Spain participated in the Eurovision Song Contest 2017 with the song "Do It for Your Lover" written by Manel Navarro and Antonio Rayo "Rayito". The song was performed by Manel Navarro. The Spanish broadcaster Televisión Española (TVE) organised the national final Objetivo Eurovisión 2017 in order to select the Spanish entry for the 2017 contest in Kyiv, Ukraine. Six artists and songs, one of which was selected through the wildcard round Eurocasting, competed in the televised show where an in-studio jury and a public vote selected "Do It for Your Lover" performed by Manel Navarro as the winner.

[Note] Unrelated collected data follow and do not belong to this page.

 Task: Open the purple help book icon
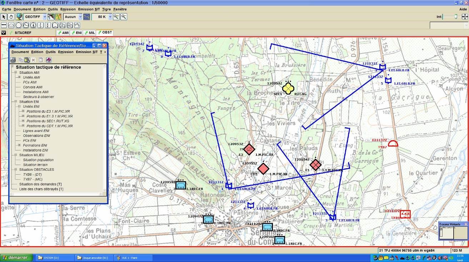point(49,60)
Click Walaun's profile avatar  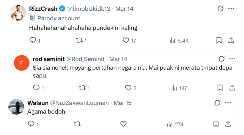16,107
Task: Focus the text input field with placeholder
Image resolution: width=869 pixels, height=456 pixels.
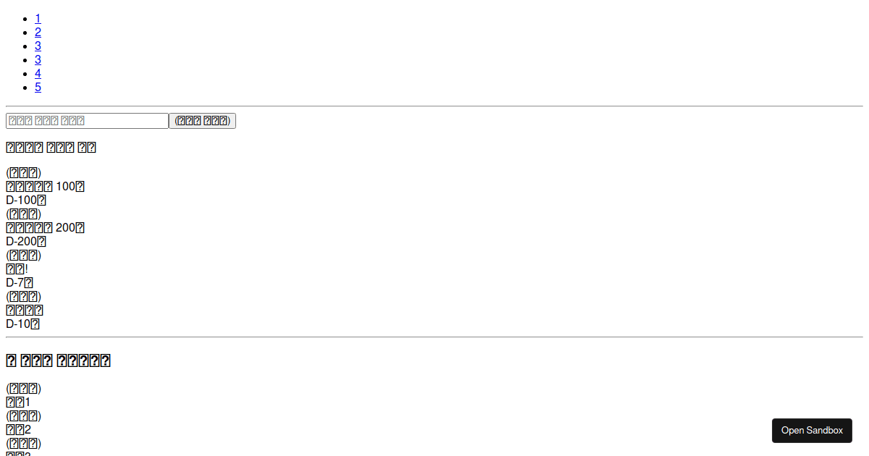Action: click(x=87, y=121)
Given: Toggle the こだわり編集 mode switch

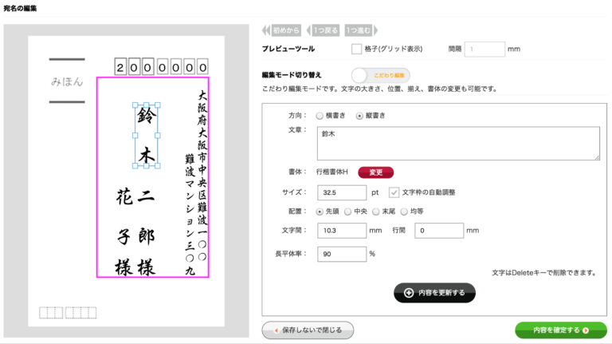Looking at the screenshot, I should [380, 75].
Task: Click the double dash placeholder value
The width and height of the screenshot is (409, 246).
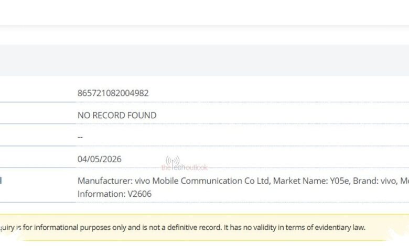Action: click(x=80, y=137)
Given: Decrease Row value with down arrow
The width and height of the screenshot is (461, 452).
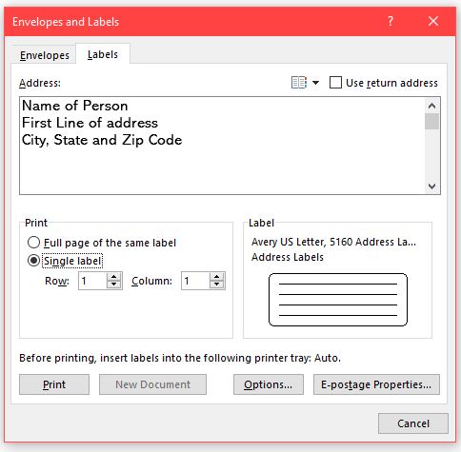Looking at the screenshot, I should (113, 285).
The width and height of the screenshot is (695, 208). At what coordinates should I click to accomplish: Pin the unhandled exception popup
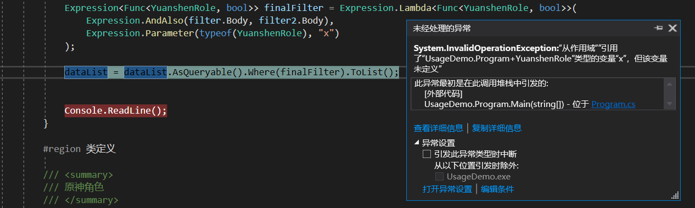coord(659,28)
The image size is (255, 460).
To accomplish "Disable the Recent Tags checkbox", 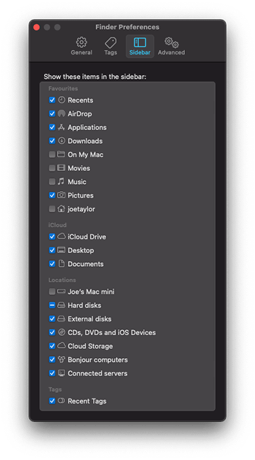I will click(x=52, y=401).
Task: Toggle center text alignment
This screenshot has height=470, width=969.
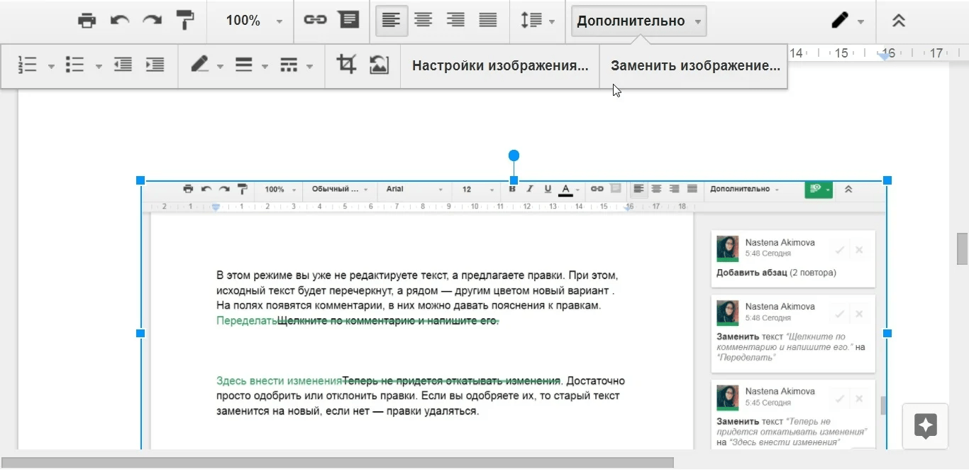Action: click(423, 21)
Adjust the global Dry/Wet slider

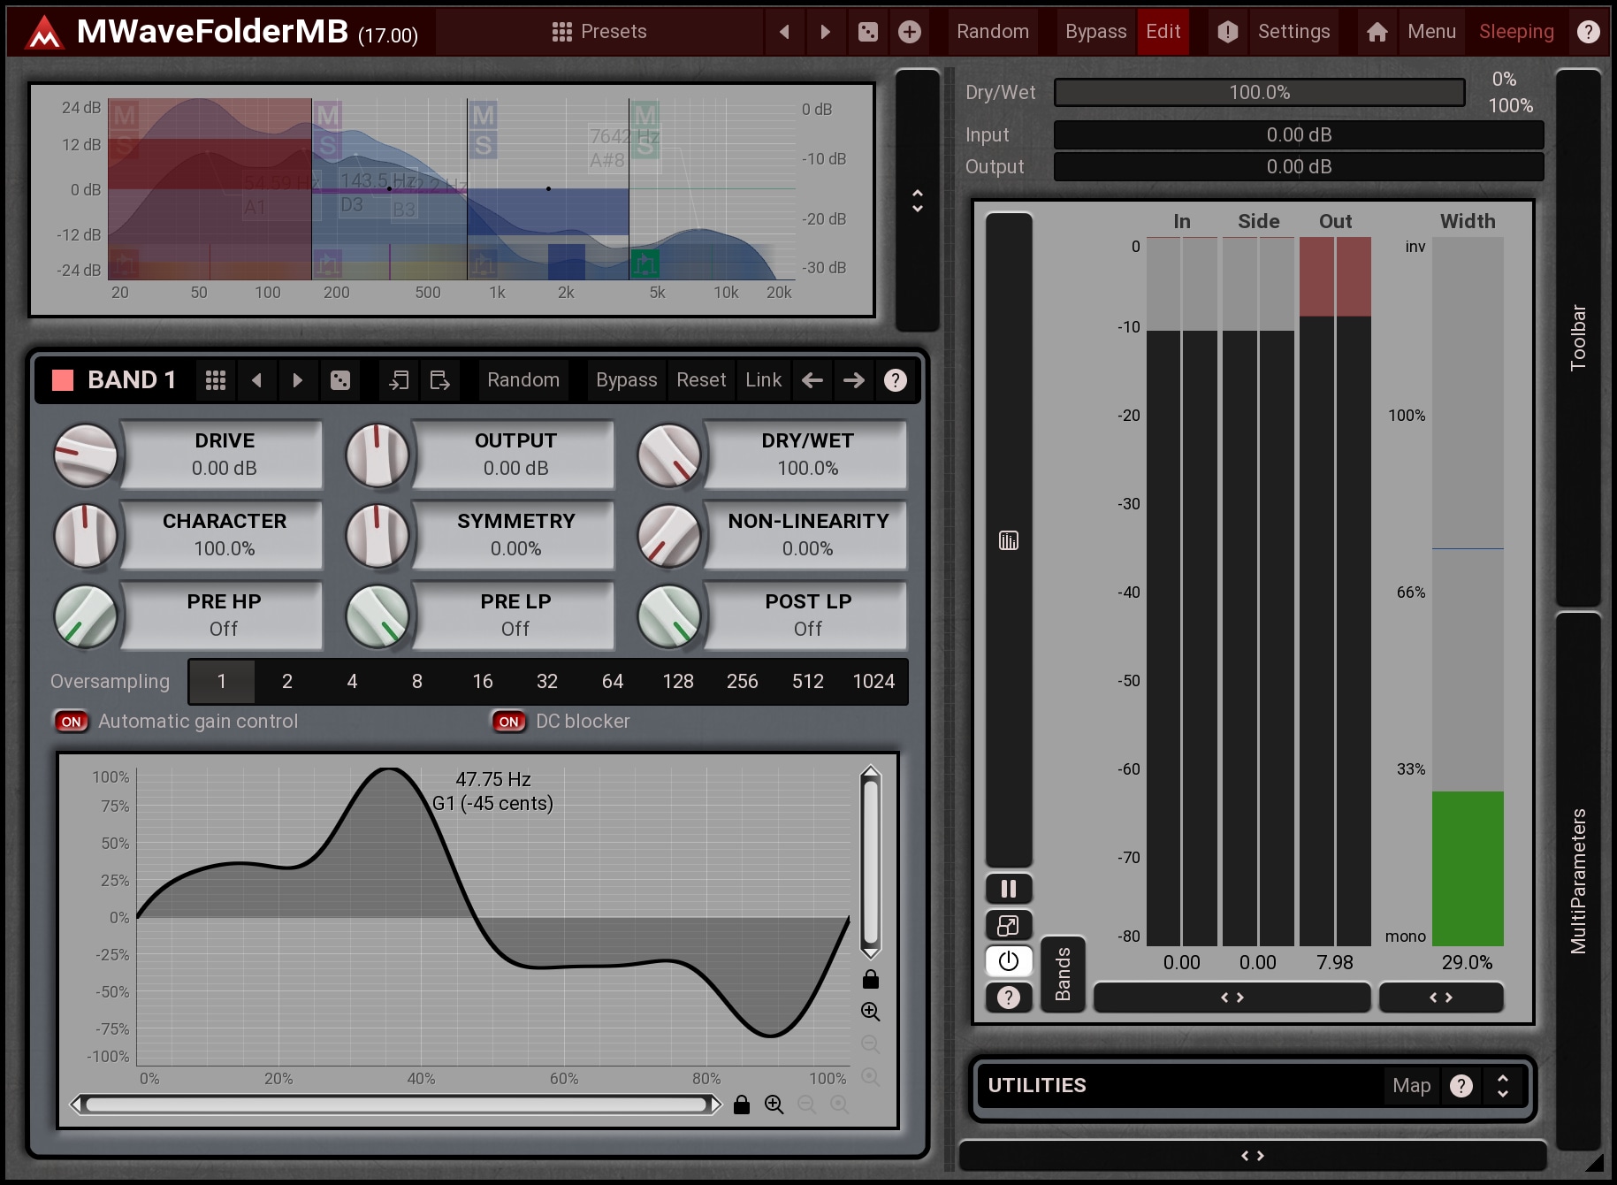1259,93
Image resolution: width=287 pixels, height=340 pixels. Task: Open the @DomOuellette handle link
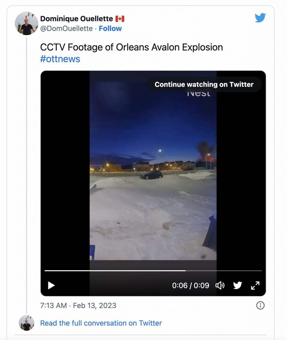(x=66, y=29)
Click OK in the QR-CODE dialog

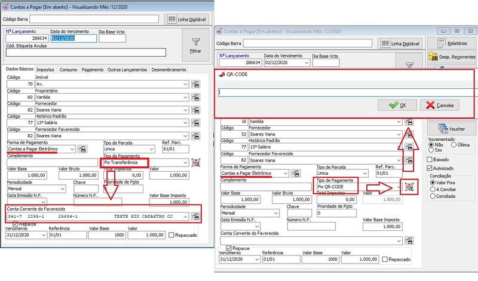tap(397, 105)

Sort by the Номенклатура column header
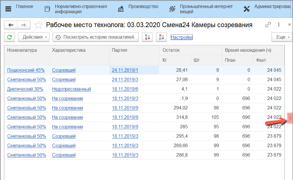[x=22, y=50]
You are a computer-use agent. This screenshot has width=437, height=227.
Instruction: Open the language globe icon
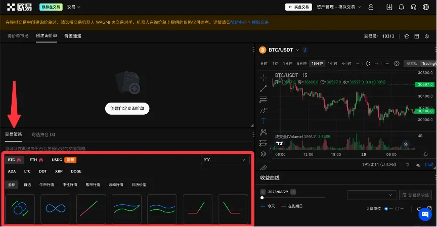[x=426, y=7]
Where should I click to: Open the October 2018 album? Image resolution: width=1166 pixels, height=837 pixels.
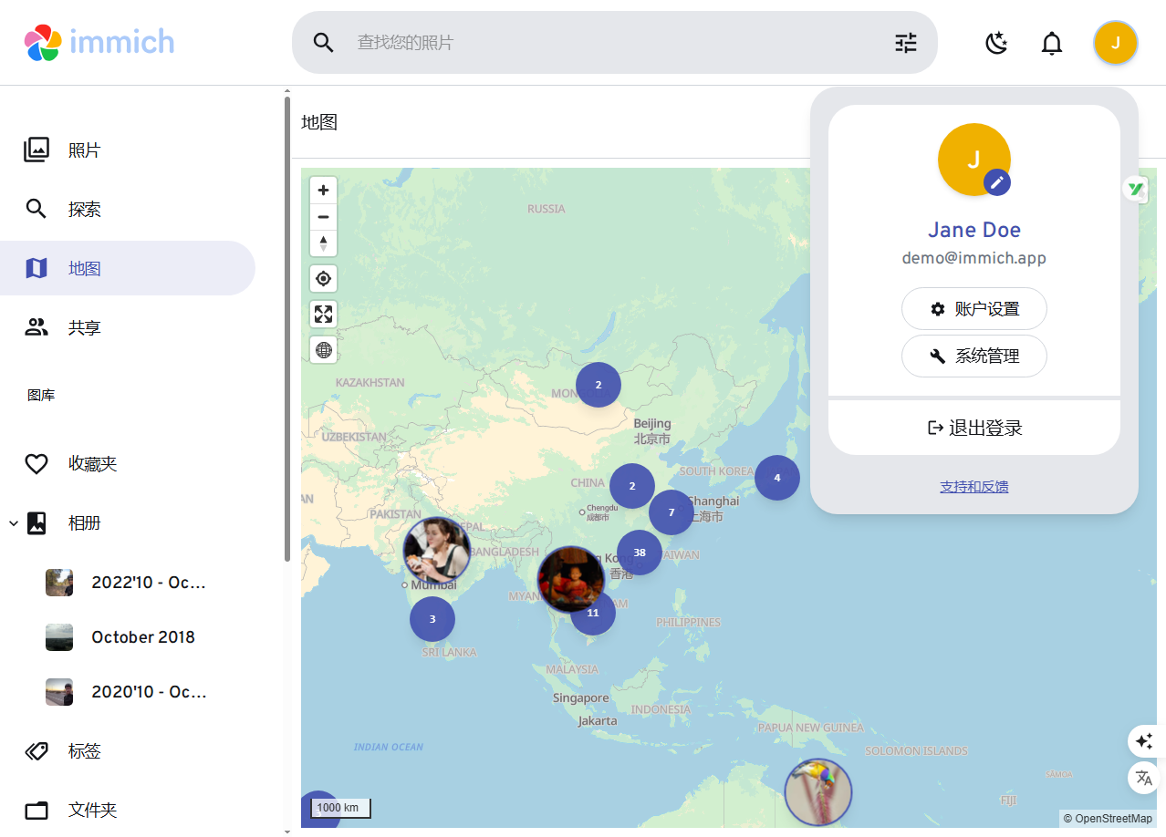(142, 637)
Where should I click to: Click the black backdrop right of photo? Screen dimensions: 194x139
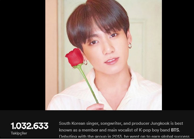[178, 55]
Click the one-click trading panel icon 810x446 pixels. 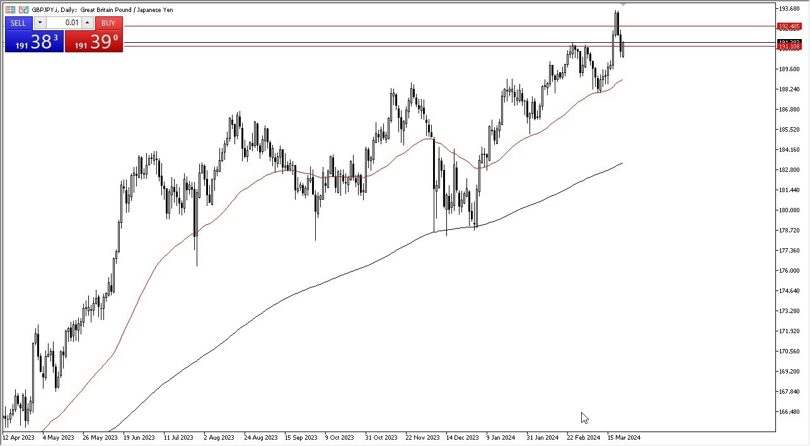pos(23,9)
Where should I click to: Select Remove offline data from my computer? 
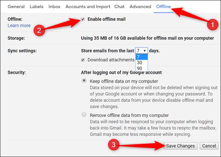pyautogui.click(x=84, y=115)
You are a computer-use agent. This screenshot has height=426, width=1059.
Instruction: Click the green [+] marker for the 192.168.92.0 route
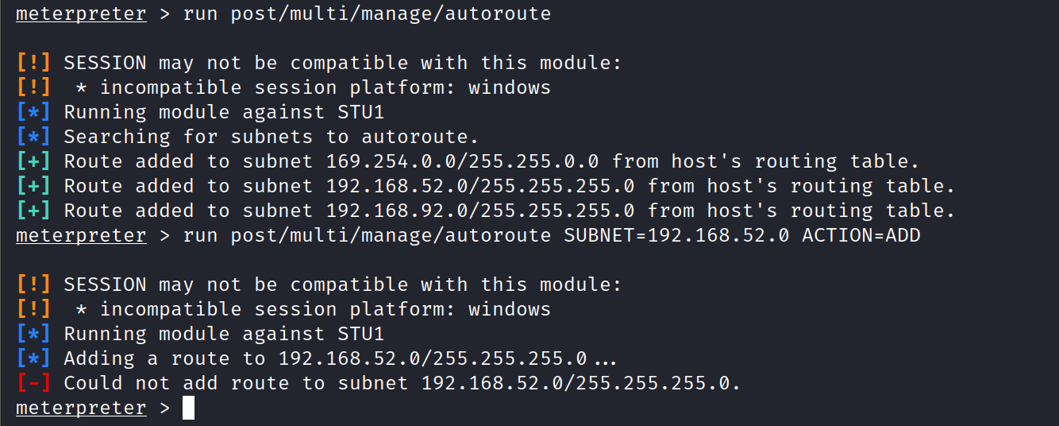pyautogui.click(x=33, y=211)
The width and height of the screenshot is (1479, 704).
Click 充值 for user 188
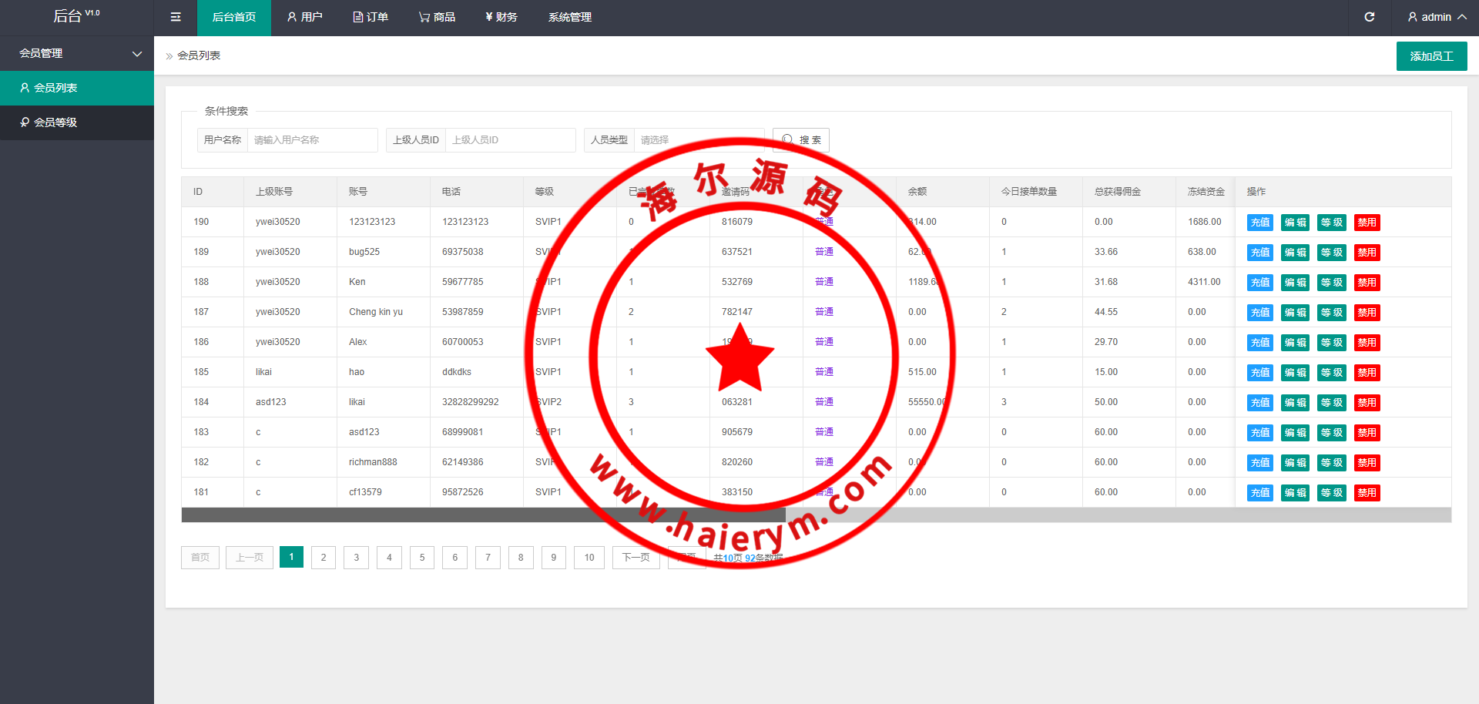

As a member of the "Big Five", Spain automatically qualified to compete in the final of the Eurovision Song Contest. Performing in position 16, Spain placed twenty-sixth (last) out of the 26 participating countries with 5 points.

Background 

Prior to the 2017 contest, Spain had participated in the Eurovision Song Contest fifty-six times since its first entry in . The nation has won the contest on two occasions: in 1968 with the song "La, la, la" performed by Massiel and in 1969 with the song "Vivo cantando" performed by Salomé, the latter having won in a four-way tie with France, the Netherlands and the United Kingdom. Spain has also finished second four times, with Karina in 1971, Mocedades in 1973, Betty Missiego in 1979 and Anabel Conde in 1995. In 2016, Spain placed twenty-second with the song "Say Yay!" performed by Barei.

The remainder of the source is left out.